§ EXERCISE REQUIREMENTS: Copy out exactly the lines spanning the line with "Task: Click the filter" to the line with "Image resolution: width=1353", inclusive, from the data underneath, with no pictures.
-------- EXERCISE MATERIALS --------
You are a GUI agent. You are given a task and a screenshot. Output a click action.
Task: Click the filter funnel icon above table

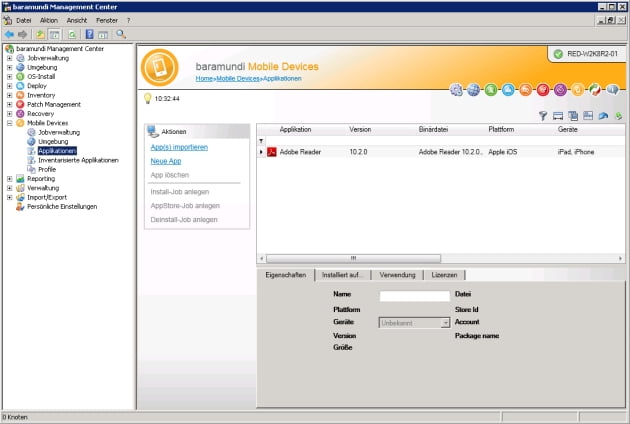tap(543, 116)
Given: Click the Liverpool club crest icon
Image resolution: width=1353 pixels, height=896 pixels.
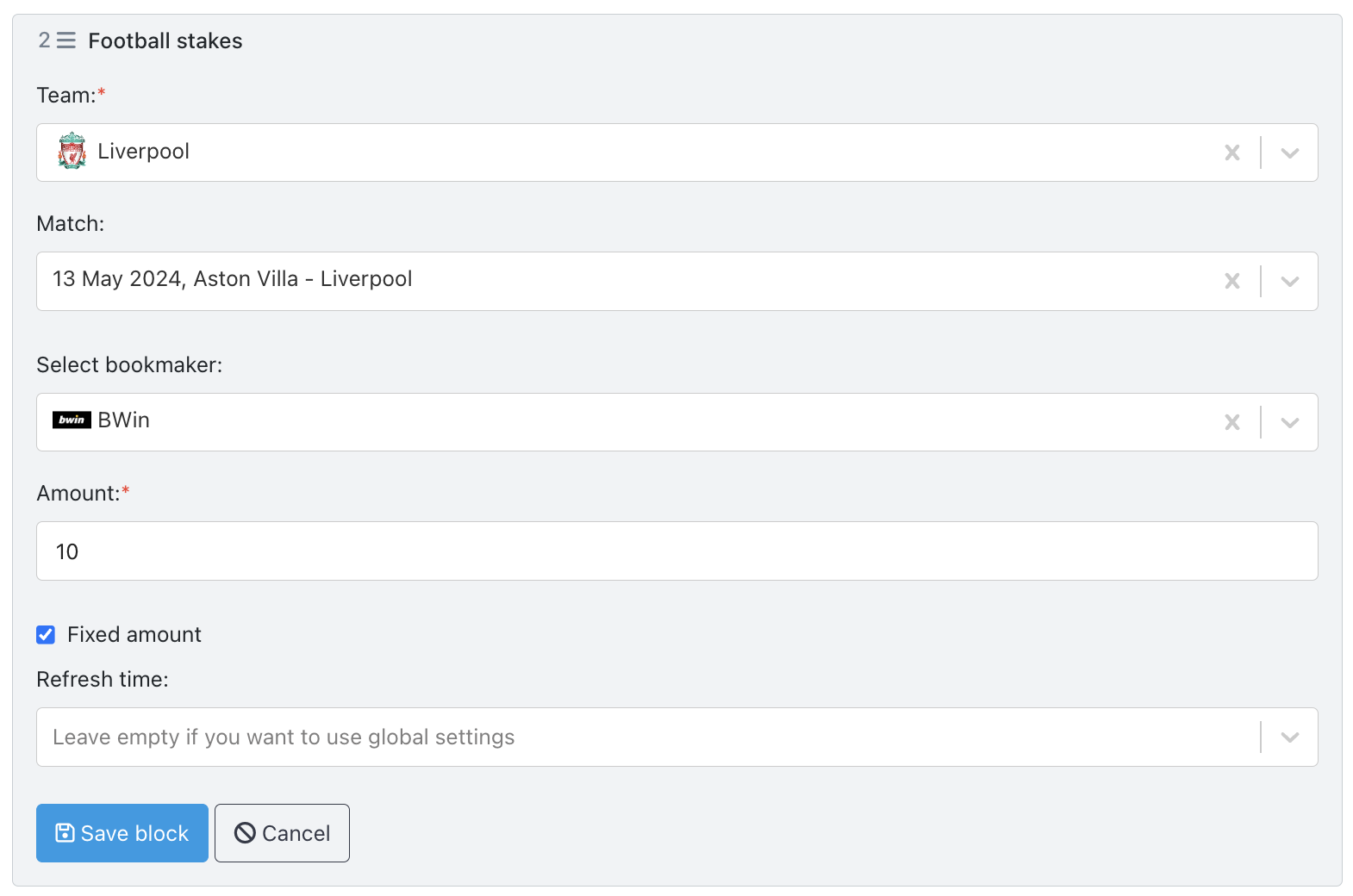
--------
-------- EXERCISE MATERIALS --------
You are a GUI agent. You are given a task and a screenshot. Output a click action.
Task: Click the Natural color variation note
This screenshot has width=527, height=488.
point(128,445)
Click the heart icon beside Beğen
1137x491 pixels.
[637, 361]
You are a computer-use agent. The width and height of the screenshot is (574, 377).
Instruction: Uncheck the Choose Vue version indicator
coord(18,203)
--------
§ RESPONSE TO THIS TASK:
Task: Click the filter funnel icon above table

tap(543, 116)
Given: Click the Liverpool club crest icon
Image resolution: width=1353 pixels, height=896 pixels.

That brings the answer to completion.